Now, I ‘am’ one to judge (yes you read that correctly), and it’s become clear to me over the years that I am in fact a very good at assessing character (this being the main reason I have very few friends**) this guy wore an enormous cross around his neck; not, you understand, a tasteful little silver thing; instead something you might expect to see on a medieval monk in a not very good movie.
There are two reasons this might be, the first that you might be a slightly overzealous Christian (which in itself raises several questions) and the second, that you are an enormous fraud.
“Look, buy my shoddy (honestly it’s handmade) jewellery, I’m obviously a trustworthy person because I totally believe in God and Jesus and all that stuff” - wanker!
(I won’t even visit the gullibility of people who fall for this - which reminds me, I really must get one of those fish emblems for my car)
Now, obviously my righteous anger was predominantly directed at the market organiser who had made that usual mistake of misinterpreting niceness as stupidity 🤣 usurping my spot and leaving me with not enough room to trial my idea.
However, repeated insistence on bellowing at every person who wandered past, and his indulgence in budget busting quantity of food and hot beverages (I could barely afford the sandwiches and a packet of crisps I had brought) combined with the snippets of overhead boastful conversation and the clincher - “Oh, I was asked which spot I’d like, one at the top, or one here under the cover” … meant I was less becoming increasingly less enamoured of my competition.

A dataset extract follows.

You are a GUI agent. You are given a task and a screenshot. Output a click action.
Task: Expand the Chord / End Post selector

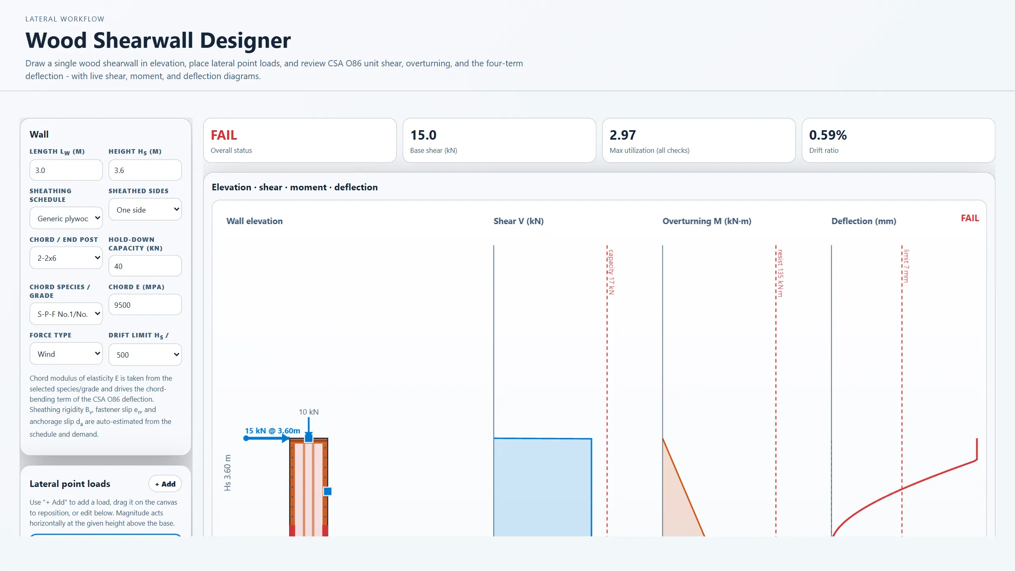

I’m well aware I could be totally wrong about this guy and my dislike might have stemmed from my annoyance, however, in my defence, experience has taught me that the most honest, decent and beautiful religious people I have ever had the pleasure of meeting have no need to advertise their faith.
On arrival I had considered just not setting up. My girlfriend convinced me I should stay.
I’m fairly sure this trader never returned.
Later I messaged the market organiser and told him I wasn’t impressed that I had spent money preparing for the event and then not been given the spot I was promised.
I never returned.
Now, I’m not going to say I have a terribly bad life, I know people have way worse problems than I do. This, however, is the type of bullshit people have to put up with on a regular basis.
I’m not a shouty attention seeking person, so I rarely challenge the status quo, primarily because I realised at an early age that it has no effect.
People will always be given positions of power for all the wrong reasons.
To my great amusement (yes I am petty) there is now only a single market day where the sea glass zealot was and I, to this day, receive regular emails from the market my languid friend runs telling me of spaces which are available 🤣
** I hasten to add that being fooled by so-called ‘friends’ is the reason I now trust my bullshit detector. I have very few friends because people successfully remove themselves from my life, not because I have prejudged them.